▶ GOAL OF THE EXERCISE:
Please extract, unchanged, the lines of the material between the line holding "Image resolution: width=1250" and the line holding "Switch to the Networking", inclusive.
==== DATA PROVIDED
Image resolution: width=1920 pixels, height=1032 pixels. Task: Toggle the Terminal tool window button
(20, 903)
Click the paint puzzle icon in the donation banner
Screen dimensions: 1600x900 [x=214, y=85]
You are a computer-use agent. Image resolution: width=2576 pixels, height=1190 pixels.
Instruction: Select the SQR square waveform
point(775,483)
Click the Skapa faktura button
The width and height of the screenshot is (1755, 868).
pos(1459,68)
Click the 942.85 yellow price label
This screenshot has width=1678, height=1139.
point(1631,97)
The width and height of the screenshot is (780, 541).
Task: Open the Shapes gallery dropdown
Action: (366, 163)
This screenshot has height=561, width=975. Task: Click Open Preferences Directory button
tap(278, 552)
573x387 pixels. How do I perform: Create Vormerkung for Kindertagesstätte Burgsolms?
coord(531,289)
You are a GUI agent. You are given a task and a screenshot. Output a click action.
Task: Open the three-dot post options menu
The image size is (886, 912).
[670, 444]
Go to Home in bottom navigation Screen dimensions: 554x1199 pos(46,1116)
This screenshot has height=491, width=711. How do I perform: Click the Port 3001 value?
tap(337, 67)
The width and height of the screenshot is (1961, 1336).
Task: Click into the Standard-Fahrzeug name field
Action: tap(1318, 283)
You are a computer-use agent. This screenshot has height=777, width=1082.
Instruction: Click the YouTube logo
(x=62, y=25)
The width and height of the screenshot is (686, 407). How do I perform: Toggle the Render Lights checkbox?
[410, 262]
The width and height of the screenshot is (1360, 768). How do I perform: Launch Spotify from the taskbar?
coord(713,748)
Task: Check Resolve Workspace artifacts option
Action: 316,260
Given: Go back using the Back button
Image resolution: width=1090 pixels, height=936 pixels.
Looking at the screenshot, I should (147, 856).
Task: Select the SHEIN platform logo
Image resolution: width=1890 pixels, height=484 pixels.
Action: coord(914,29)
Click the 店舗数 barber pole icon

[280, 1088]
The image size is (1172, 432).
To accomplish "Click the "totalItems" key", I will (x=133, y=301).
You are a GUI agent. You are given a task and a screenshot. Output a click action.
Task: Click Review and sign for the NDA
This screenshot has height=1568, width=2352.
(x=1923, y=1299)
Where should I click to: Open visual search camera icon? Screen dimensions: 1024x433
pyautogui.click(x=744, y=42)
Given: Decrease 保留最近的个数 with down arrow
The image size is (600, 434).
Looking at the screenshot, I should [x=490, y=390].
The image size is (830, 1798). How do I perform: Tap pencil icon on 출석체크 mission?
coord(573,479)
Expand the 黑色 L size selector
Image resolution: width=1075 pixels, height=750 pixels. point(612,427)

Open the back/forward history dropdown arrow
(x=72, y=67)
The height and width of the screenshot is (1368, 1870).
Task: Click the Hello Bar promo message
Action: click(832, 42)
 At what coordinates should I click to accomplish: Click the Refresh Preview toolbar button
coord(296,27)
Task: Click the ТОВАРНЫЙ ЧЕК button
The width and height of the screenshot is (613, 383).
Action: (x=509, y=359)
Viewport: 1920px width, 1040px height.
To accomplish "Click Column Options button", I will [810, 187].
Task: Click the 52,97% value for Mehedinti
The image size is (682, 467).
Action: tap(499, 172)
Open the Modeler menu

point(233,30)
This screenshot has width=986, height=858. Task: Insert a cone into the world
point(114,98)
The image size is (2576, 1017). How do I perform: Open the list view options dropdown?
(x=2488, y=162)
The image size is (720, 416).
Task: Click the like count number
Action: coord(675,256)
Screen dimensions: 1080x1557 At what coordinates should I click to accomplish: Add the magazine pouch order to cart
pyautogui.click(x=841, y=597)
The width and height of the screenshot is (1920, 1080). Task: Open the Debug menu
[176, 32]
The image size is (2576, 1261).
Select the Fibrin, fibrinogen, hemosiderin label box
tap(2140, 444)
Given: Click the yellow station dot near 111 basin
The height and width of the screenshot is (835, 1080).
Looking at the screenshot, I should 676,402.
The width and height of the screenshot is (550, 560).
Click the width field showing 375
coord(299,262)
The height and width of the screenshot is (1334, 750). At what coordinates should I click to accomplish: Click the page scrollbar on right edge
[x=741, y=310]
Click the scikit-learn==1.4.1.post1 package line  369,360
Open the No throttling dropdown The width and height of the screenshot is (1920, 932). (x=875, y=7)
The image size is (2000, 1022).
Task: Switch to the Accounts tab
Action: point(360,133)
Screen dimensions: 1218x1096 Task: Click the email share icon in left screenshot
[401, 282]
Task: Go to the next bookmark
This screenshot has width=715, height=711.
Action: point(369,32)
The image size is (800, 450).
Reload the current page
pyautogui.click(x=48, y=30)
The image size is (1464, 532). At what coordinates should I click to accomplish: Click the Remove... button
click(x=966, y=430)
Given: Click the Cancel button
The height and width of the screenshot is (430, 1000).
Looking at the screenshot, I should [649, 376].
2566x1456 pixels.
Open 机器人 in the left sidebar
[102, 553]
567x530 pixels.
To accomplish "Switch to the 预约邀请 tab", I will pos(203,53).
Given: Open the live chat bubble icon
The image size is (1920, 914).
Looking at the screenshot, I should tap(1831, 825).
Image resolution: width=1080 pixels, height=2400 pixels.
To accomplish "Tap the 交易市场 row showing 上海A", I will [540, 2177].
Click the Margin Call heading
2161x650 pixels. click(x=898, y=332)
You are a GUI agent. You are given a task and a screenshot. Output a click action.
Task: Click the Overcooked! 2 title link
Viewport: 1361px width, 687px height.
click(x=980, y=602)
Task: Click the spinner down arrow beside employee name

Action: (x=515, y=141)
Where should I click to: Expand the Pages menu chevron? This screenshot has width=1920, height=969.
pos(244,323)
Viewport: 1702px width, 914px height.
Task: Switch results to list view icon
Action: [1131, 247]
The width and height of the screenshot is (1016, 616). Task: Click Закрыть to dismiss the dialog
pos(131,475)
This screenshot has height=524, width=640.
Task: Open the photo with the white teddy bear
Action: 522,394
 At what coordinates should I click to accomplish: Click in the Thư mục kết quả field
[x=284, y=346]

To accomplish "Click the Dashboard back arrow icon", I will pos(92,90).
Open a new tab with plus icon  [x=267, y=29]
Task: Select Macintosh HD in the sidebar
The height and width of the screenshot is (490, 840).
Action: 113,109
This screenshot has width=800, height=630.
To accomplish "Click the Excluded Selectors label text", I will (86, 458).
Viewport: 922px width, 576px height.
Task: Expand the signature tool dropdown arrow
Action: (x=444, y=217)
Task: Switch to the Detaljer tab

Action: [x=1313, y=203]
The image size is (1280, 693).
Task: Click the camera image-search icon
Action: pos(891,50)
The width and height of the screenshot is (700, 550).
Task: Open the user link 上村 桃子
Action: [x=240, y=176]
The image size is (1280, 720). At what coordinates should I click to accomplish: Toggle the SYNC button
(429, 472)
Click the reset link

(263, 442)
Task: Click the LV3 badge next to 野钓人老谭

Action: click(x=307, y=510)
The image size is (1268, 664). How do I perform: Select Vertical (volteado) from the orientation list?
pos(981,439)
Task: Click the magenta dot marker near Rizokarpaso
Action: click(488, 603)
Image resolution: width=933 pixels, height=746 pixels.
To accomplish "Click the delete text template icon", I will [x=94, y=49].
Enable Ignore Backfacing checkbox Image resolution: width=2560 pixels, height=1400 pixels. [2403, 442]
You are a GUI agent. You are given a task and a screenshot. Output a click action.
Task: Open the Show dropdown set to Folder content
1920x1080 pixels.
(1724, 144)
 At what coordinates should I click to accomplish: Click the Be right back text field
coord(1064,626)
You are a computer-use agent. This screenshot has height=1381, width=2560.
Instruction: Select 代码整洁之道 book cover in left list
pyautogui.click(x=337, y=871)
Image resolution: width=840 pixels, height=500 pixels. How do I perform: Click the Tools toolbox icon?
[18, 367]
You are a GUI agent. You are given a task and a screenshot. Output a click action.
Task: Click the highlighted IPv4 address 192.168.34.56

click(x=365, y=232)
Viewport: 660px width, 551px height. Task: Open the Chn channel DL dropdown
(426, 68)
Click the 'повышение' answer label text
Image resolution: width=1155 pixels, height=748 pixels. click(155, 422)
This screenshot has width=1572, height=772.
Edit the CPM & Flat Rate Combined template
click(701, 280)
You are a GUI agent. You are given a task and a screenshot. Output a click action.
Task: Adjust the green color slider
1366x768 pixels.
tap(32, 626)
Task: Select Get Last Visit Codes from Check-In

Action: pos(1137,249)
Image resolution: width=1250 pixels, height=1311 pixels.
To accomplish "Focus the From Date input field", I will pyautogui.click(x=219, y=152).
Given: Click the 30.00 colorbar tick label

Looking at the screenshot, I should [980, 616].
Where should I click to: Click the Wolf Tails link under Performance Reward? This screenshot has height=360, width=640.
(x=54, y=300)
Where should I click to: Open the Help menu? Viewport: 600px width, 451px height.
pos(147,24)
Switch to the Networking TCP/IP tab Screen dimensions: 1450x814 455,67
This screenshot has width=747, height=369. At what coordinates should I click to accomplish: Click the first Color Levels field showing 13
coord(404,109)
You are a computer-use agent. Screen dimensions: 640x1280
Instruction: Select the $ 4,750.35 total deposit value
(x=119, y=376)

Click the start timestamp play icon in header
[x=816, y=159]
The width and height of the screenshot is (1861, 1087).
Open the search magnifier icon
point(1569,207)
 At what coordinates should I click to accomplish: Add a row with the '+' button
========
▶ CORRECT RESULT:
Image resolution: width=1250 pixels, height=1311 pixels.
To accomplish "Focus the From Date input field", I will pyautogui.click(x=219, y=152).
Given: Click the 30.00 colorbar tick label

Looking at the screenshot, I should [980, 616].
Where should I click to: Click the Wolf Tails link under Performance Reward? This screenshot has height=360, width=640.
(x=54, y=300)
Where should I click to: Open the Help menu? Viewport: 600px width, 451px height.
pos(147,24)
Switch to the Networking TCP/IP tab Screen dimensions: 1450x814 455,67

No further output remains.